> _Goal of the exercise_: Rewrite the following lines, substituting "Command" for every occurrence of "Instruction" and leaving everything else unchanged.

> _Raw records_:
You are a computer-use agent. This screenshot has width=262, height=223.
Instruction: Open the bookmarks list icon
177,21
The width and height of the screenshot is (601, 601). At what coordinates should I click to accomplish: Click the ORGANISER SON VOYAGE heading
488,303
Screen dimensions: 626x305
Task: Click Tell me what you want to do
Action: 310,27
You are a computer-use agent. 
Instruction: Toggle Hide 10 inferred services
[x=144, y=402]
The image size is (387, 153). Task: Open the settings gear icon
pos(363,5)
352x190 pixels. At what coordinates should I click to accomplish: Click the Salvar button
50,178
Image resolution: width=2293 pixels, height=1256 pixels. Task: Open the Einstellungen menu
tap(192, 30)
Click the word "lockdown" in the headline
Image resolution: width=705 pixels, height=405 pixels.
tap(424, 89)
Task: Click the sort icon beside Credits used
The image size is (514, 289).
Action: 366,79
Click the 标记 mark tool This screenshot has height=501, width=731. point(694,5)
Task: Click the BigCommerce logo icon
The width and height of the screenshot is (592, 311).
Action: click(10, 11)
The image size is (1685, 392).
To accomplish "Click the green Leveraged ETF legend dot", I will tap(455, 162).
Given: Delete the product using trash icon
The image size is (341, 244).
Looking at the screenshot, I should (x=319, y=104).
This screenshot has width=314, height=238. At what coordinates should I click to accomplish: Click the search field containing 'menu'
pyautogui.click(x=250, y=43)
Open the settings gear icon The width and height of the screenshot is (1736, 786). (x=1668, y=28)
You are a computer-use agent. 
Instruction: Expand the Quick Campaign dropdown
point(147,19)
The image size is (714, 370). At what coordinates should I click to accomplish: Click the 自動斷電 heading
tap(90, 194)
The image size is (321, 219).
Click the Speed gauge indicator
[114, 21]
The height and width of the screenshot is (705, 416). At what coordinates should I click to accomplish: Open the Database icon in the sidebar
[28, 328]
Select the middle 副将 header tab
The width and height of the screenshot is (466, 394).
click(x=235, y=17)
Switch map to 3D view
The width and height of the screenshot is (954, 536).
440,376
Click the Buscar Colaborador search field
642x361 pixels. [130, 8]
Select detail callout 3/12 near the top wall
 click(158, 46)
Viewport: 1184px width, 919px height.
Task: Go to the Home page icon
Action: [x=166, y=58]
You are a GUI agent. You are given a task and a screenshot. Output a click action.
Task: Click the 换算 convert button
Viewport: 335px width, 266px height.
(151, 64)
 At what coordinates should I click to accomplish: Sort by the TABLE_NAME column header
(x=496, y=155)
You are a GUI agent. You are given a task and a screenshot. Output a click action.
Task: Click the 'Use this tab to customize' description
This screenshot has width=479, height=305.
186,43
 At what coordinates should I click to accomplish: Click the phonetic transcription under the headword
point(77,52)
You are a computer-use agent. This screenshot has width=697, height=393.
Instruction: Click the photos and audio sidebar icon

> _Response_:
You are a computer-use agent. This screenshot has width=262, height=223.
Command: Open the bookmarks list icon
177,21
The width and height of the screenshot is (601, 601). At what coordinates should I click to accomplish: Click the ORGANISER SON VOYAGE heading
488,303
Screen dimensions: 626x305
Task: Click Tell me what you want to do
Action: 310,27
You are a computer-use agent. 
Command: Toggle Hide 10 inferred services
[x=144, y=402]
The image size is (387, 153). Task: Open the settings gear icon
pos(363,5)
352x190 pixels. At what coordinates should I click to accomplish: Click the Salvar button
50,178
Image resolution: width=2293 pixels, height=1256 pixels. Task: Open the Einstellungen menu
tap(192, 30)
Click the word "lockdown" in the headline
Image resolution: width=705 pixels, height=405 pixels.
tap(424, 89)
Task: Click the sort icon beside Credits used
The image size is (514, 289).
Action: 366,79
Click the 标记 mark tool This screenshot has height=501, width=731. point(694,5)
Task: Click the BigCommerce logo icon
The width and height of the screenshot is (592, 311).
Action: click(10, 11)
The image size is (1685, 392).
To accomplish "Click the green Leveraged ETF legend dot", I will tap(455, 162).
Given: Delete the product using trash icon
The image size is (341, 244).
Looking at the screenshot, I should (x=319, y=104).
This screenshot has width=314, height=238. At what coordinates should I click to accomplish: Click the search field containing 'menu'
pyautogui.click(x=250, y=43)
Open the settings gear icon The width and height of the screenshot is (1736, 786). (x=1668, y=28)
You are a computer-use agent. 
Command: Expand the Quick Campaign dropdown
point(147,19)
The image size is (714, 370). At what coordinates should I click to accomplish: Click the 自動斷電 heading
tap(90, 194)
The image size is (321, 219).
Click the Speed gauge indicator
[114, 21]
The height and width of the screenshot is (705, 416). At what coordinates should I click to accomplish: Open the Database icon in the sidebar
[28, 328]
Select the middle 副将 header tab
The width and height of the screenshot is (466, 394).
click(x=235, y=17)
Switch map to 3D view
The width and height of the screenshot is (954, 536).
440,376
Click the Buscar Colaborador search field
642x361 pixels. [130, 8]
Select detail callout 3/12 near the top wall
 click(158, 46)
Viewport: 1184px width, 919px height.
Task: Go to the Home page icon
Action: [x=166, y=58]
You are a GUI agent. You are given a task and a screenshot. Output a click action.
Task: Click the 换算 convert button
Viewport: 335px width, 266px height.
(151, 64)
 At what coordinates should I click to accomplish: Sort by the TABLE_NAME column header
(x=496, y=155)
You are a GUI agent. You are given a task and a screenshot. Output a click action.
Task: Click the 'Use this tab to customize' description
This screenshot has width=479, height=305.
186,43
 At what coordinates should I click to accomplish: Click the phonetic transcription under the headword
point(77,52)
You are a computer-use agent. This screenshot has width=697, height=393.
Command: Click the photos and audio sidebar icon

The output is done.